***** Entries shown *****
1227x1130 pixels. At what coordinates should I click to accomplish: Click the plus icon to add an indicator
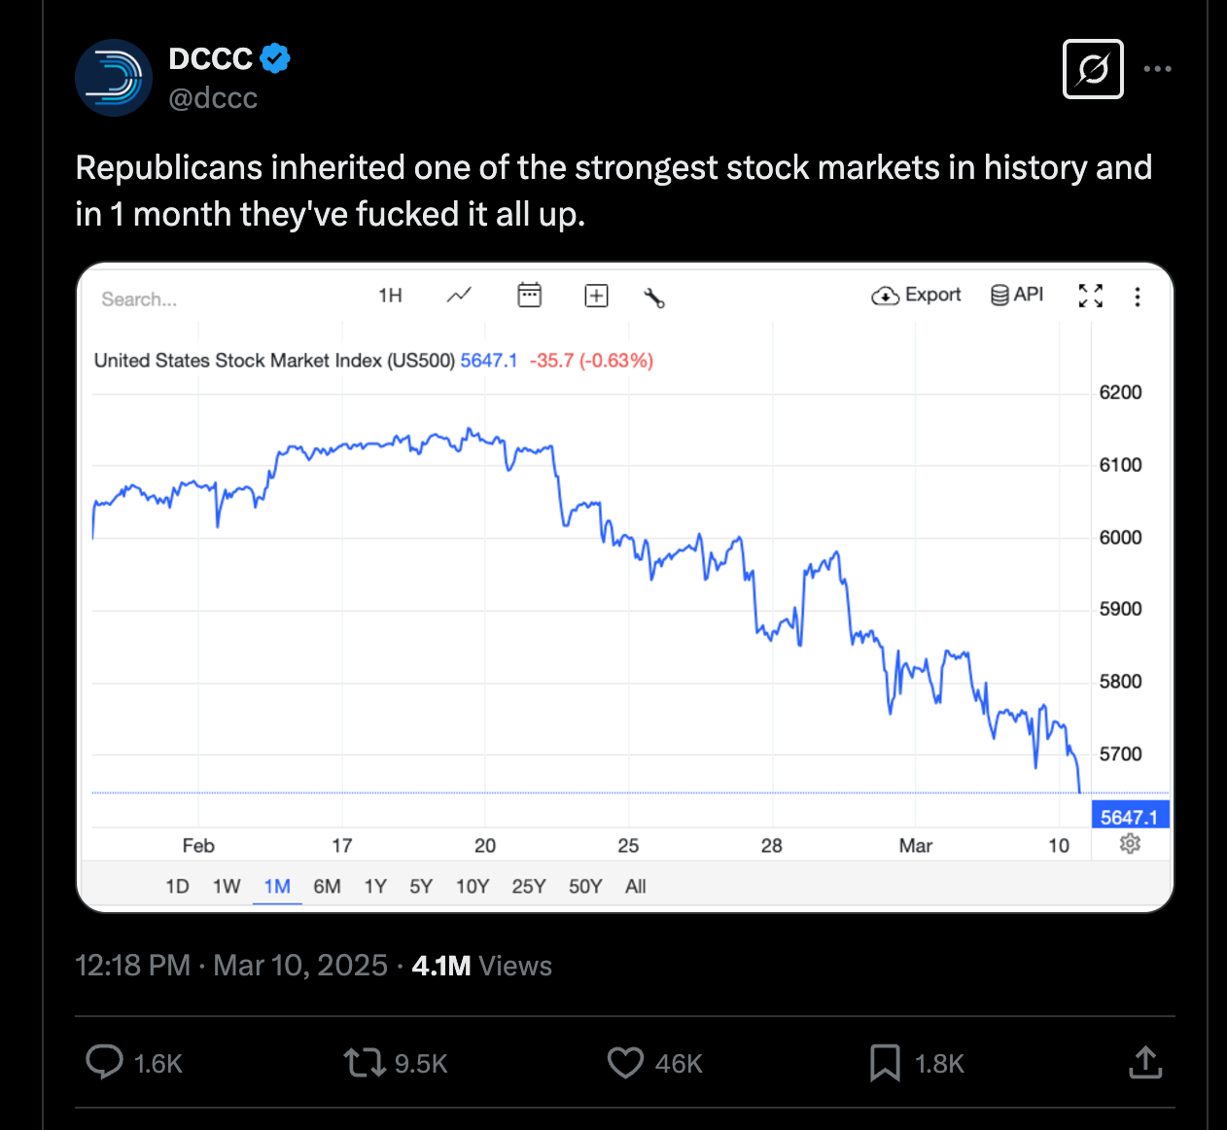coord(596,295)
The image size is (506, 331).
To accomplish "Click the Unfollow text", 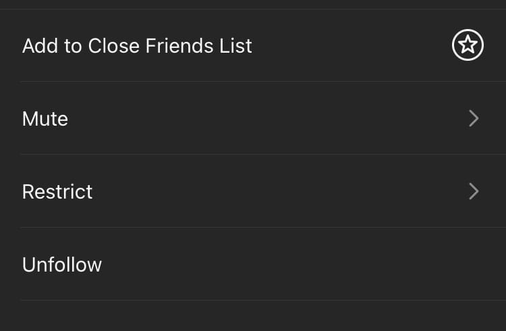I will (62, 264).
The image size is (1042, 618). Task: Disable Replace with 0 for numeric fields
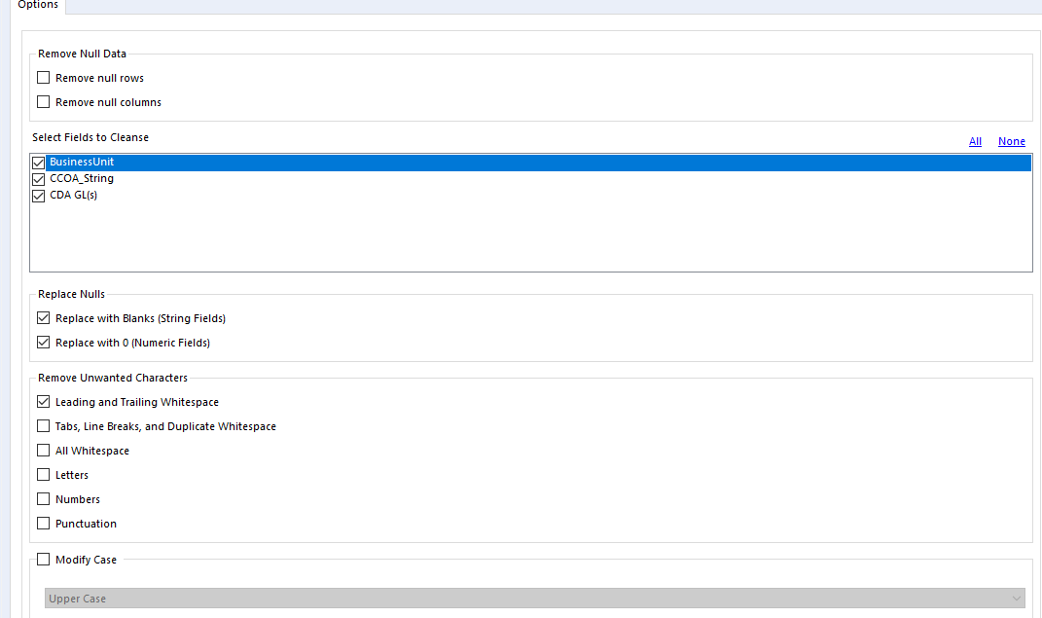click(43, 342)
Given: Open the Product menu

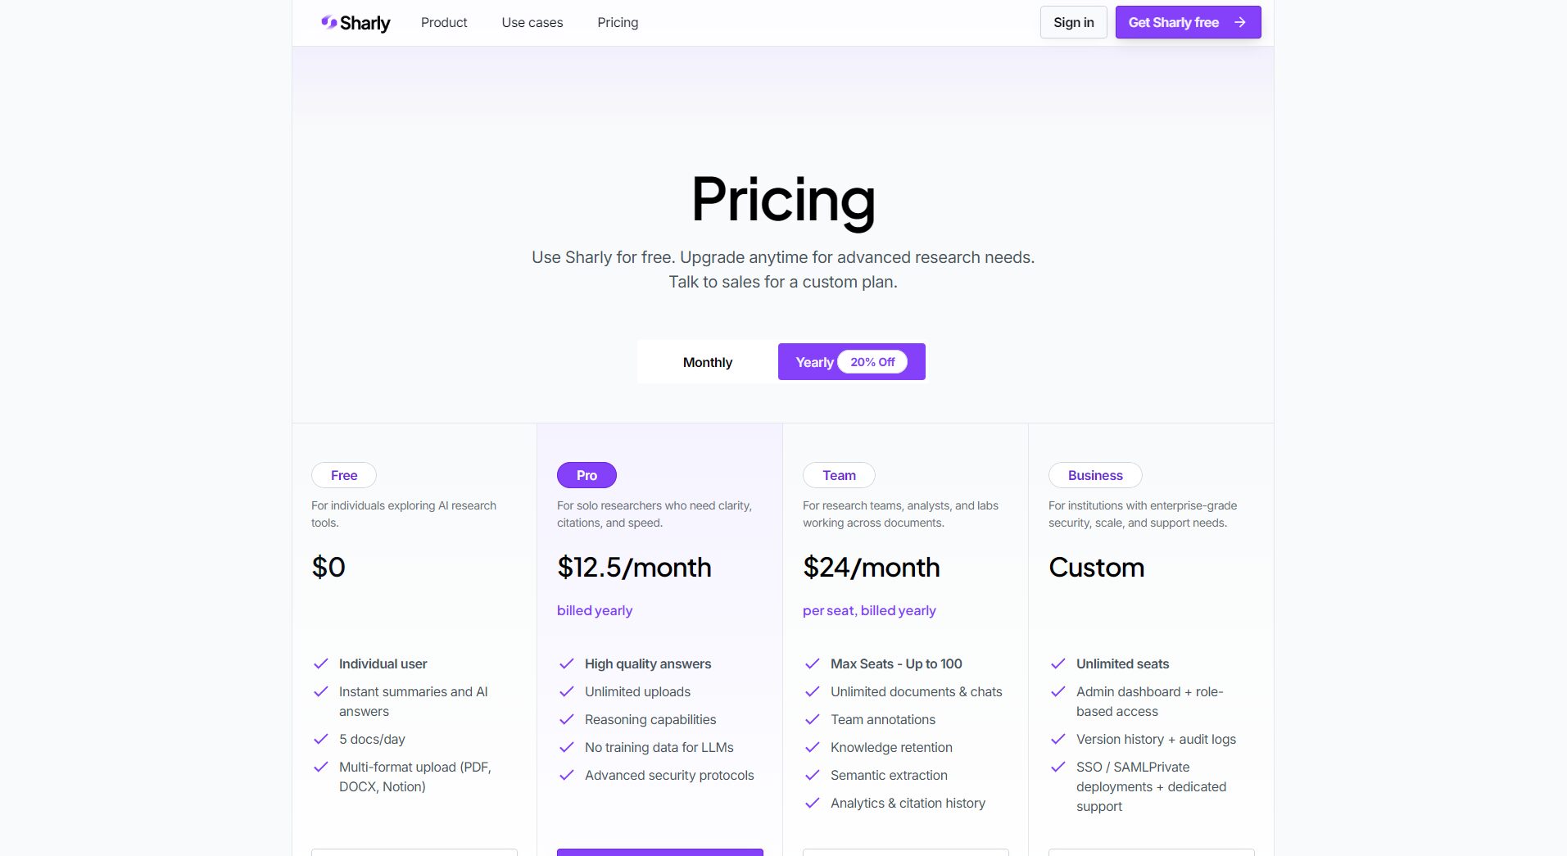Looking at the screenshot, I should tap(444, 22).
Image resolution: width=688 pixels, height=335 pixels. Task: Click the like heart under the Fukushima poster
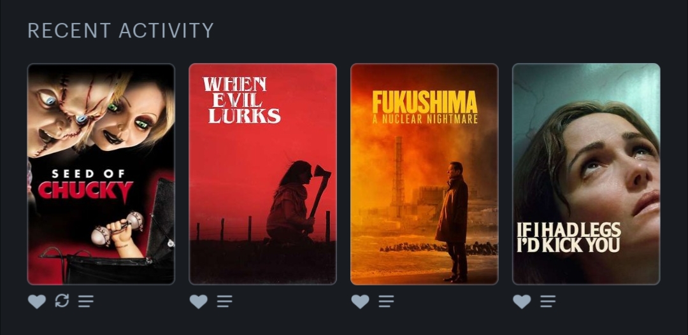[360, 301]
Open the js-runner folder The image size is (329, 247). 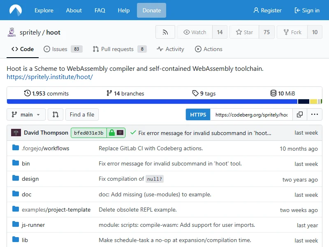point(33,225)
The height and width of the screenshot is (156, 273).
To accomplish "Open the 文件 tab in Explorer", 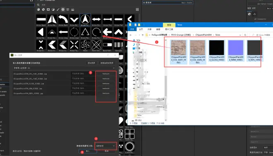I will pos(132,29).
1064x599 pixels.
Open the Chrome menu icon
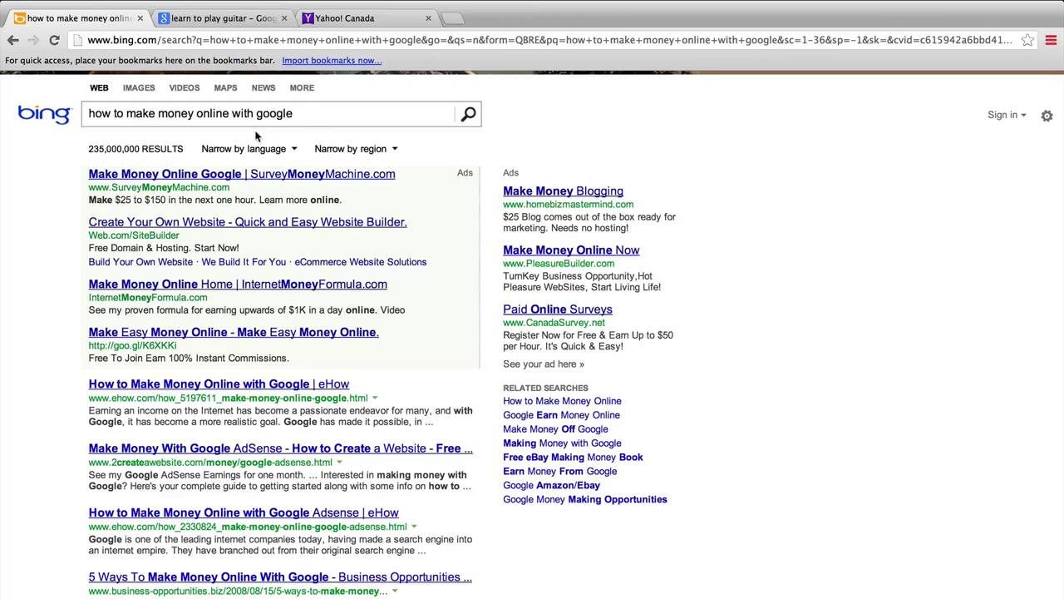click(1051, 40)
*****
» **Given problem**:
Which lines above contain the string "width"? Copy each of them in full.

» **Solution below**:
Image resolution: width=688 pixels, height=335 pixels. Task: Click the like heart under the Fukushima poster
The height and width of the screenshot is (156, 273).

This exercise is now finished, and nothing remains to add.